## EXERCISE
Please write out each entry below exactly as given.

## SOURCE DATA

BEGIN

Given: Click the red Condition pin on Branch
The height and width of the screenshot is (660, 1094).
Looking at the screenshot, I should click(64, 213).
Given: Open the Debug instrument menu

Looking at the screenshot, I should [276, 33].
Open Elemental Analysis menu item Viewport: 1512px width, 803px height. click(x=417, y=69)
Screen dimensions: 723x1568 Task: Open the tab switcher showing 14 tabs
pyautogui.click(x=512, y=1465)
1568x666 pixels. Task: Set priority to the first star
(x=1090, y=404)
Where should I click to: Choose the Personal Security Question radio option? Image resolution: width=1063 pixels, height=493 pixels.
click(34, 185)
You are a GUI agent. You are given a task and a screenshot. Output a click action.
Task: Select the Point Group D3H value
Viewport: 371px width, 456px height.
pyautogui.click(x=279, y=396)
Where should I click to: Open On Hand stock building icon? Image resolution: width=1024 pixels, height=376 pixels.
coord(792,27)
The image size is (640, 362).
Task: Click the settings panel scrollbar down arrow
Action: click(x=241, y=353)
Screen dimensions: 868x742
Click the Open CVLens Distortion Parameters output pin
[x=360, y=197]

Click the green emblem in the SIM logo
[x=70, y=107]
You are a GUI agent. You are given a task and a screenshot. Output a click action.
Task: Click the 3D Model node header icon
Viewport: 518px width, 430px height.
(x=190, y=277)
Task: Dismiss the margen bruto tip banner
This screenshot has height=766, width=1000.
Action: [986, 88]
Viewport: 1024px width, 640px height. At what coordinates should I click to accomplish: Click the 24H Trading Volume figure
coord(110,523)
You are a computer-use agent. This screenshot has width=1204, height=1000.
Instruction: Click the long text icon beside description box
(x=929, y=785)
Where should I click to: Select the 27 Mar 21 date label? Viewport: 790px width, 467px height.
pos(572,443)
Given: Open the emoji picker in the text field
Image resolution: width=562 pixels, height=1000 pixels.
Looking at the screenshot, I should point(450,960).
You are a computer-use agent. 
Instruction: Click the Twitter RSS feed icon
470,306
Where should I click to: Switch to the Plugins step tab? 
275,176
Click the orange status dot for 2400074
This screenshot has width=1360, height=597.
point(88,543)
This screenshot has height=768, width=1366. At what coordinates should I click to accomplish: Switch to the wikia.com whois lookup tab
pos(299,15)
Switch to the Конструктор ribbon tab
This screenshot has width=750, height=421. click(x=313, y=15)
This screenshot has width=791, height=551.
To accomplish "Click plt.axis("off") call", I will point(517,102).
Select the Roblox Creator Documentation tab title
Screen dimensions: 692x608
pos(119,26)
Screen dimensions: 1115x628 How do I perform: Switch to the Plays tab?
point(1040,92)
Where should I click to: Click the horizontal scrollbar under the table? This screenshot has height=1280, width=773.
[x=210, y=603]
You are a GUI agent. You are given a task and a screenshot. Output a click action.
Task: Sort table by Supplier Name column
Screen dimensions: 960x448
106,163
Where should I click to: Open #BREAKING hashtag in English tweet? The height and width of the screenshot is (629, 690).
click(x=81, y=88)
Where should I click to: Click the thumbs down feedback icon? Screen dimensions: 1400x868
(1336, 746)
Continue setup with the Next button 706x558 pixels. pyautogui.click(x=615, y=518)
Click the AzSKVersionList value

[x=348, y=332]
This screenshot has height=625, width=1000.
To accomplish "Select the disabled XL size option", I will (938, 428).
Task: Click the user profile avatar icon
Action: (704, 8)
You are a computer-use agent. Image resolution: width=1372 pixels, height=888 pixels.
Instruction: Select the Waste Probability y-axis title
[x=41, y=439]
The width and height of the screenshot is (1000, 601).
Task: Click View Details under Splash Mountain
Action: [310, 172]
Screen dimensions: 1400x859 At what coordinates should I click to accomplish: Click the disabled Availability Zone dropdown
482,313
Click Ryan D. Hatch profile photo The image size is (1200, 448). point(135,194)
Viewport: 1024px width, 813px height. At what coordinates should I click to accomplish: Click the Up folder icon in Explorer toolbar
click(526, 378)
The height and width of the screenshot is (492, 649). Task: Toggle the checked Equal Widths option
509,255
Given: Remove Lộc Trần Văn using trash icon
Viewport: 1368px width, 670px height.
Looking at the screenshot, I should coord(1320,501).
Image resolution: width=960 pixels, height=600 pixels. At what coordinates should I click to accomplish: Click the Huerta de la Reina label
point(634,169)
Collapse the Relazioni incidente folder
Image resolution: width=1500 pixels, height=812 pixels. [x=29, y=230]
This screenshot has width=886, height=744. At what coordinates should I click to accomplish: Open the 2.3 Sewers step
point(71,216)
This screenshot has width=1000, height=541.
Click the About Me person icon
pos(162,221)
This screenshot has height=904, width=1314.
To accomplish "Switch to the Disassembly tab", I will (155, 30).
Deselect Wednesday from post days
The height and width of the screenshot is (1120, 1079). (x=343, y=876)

END

## ANSWER SPACE
Given: Click the red Condition pin on Branch
The height and width of the screenshot is (660, 1094).
Looking at the screenshot, I should click(64, 213).
Given: Open the Debug instrument menu

Looking at the screenshot, I should [276, 33].
Open Elemental Analysis menu item Viewport: 1512px width, 803px height. click(x=417, y=69)
Screen dimensions: 723x1568 Task: Open the tab switcher showing 14 tabs
pyautogui.click(x=512, y=1465)
1568x666 pixels. Task: Set priority to the first star
(x=1090, y=404)
Where should I click to: Choose the Personal Security Question radio option? Image resolution: width=1063 pixels, height=493 pixels.
click(34, 185)
You are a GUI agent. You are given a task and a screenshot. Output a click action.
Task: Select the Point Group D3H value
Viewport: 371px width, 456px height.
pyautogui.click(x=279, y=396)
Where should I click to: Open On Hand stock building icon? Image resolution: width=1024 pixels, height=376 pixels.
coord(792,27)
The image size is (640, 362).
Task: Click the settings panel scrollbar down arrow
Action: click(x=241, y=353)
Screen dimensions: 868x742
Click the Open CVLens Distortion Parameters output pin
[x=360, y=197]

Click the green emblem in the SIM logo
[x=70, y=107]
You are a GUI agent. You are given a task and a screenshot. Output a click action.
Task: Click the 3D Model node header icon
Viewport: 518px width, 430px height.
(x=190, y=277)
Task: Dismiss the margen bruto tip banner
This screenshot has height=766, width=1000.
Action: [986, 88]
Viewport: 1024px width, 640px height. At what coordinates should I click to accomplish: Click the 24H Trading Volume figure
coord(110,523)
You are a computer-use agent. This screenshot has width=1204, height=1000.
Instruction: Click the long text icon beside description box
(x=929, y=785)
Where should I click to: Select the 27 Mar 21 date label? Viewport: 790px width, 467px height.
pos(572,443)
Given: Open the emoji picker in the text field
Image resolution: width=562 pixels, height=1000 pixels.
Looking at the screenshot, I should point(450,960).
You are a computer-use agent. 
Instruction: Click the Twitter RSS feed icon
470,306
Where should I click to: Switch to the Plugins step tab? 
275,176
Click the orange status dot for 2400074
This screenshot has width=1360, height=597.
point(88,543)
This screenshot has height=768, width=1366. At what coordinates should I click to accomplish: Switch to the wikia.com whois lookup tab
pos(299,15)
Switch to the Конструктор ribbon tab
This screenshot has width=750, height=421. click(x=313, y=15)
This screenshot has width=791, height=551.
To accomplish "Click plt.axis("off") call", I will point(517,102).
Select the Roblox Creator Documentation tab title
Screen dimensions: 692x608
pos(119,26)
Screen dimensions: 1115x628 How do I perform: Switch to the Plays tab?
point(1040,92)
Where should I click to: Click the horizontal scrollbar under the table? This screenshot has height=1280, width=773.
[x=210, y=603]
You are a GUI agent. You are given a task and a screenshot. Output a click action.
Task: Sort table by Supplier Name column
Screen dimensions: 960x448
106,163
Where should I click to: Open #BREAKING hashtag in English tweet? The height and width of the screenshot is (629, 690).
click(x=81, y=88)
Where should I click to: Click the thumbs down feedback icon? Screen dimensions: 1400x868
(1336, 746)
Continue setup with the Next button 706x558 pixels. pyautogui.click(x=615, y=518)
Click the AzSKVersionList value

[x=348, y=332]
This screenshot has height=625, width=1000.
To accomplish "Select the disabled XL size option", I will (938, 428).
Task: Click the user profile avatar icon
Action: (704, 8)
You are a computer-use agent. Image resolution: width=1372 pixels, height=888 pixels.
Instruction: Select the Waste Probability y-axis title
[x=41, y=439]
The width and height of the screenshot is (1000, 601).
Task: Click View Details under Splash Mountain
Action: [310, 172]
Screen dimensions: 1400x859 At what coordinates should I click to accomplish: Click the disabled Availability Zone dropdown
482,313
Click Ryan D. Hatch profile photo The image size is (1200, 448). point(135,194)
Viewport: 1024px width, 813px height. At what coordinates should I click to accomplish: Click the Up folder icon in Explorer toolbar
click(526, 378)
The height and width of the screenshot is (492, 649). Task: Toggle the checked Equal Widths option
509,255
Given: Remove Lộc Trần Văn using trash icon
Viewport: 1368px width, 670px height.
Looking at the screenshot, I should coord(1320,501).
Image resolution: width=960 pixels, height=600 pixels. At what coordinates should I click to accomplish: Click the Huerta de la Reina label
point(634,169)
Collapse the Relazioni incidente folder
Image resolution: width=1500 pixels, height=812 pixels. [x=29, y=230]
This screenshot has width=886, height=744. At what coordinates should I click to accomplish: Open the 2.3 Sewers step
point(71,216)
This screenshot has width=1000, height=541.
Click the About Me person icon
pos(162,221)
This screenshot has height=904, width=1314.
To accomplish "Switch to the Disassembly tab", I will (155, 30).
Deselect Wednesday from post days
The height and width of the screenshot is (1120, 1079). (x=343, y=876)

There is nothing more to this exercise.